DATA FOR THE TASK
%%

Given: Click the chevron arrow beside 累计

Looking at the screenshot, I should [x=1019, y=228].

%%
%%

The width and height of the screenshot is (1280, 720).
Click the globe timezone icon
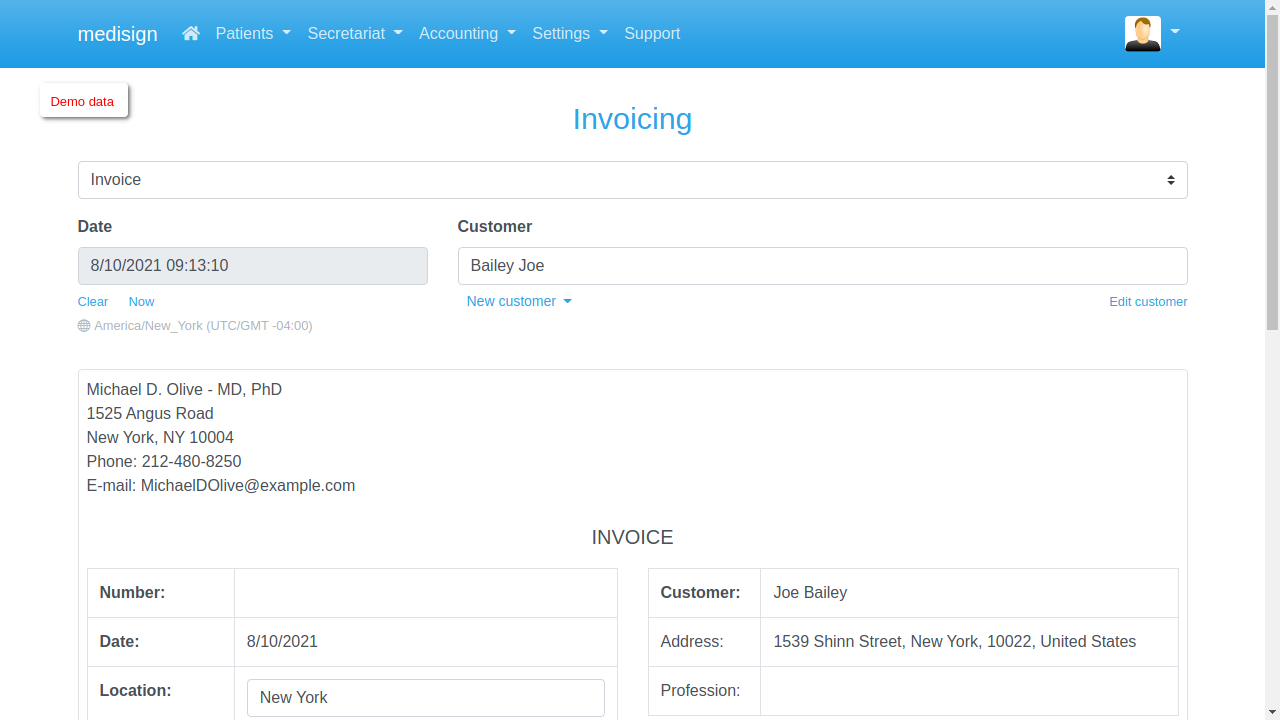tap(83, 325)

%%

WRITTEN PROBLEM
Pull out every line above that contains the word "screenshot" and copy each one in full.

FULL RESPONSE
Looking at the screenshot, I should [x=1019, y=228].
The width and height of the screenshot is (1280, 720).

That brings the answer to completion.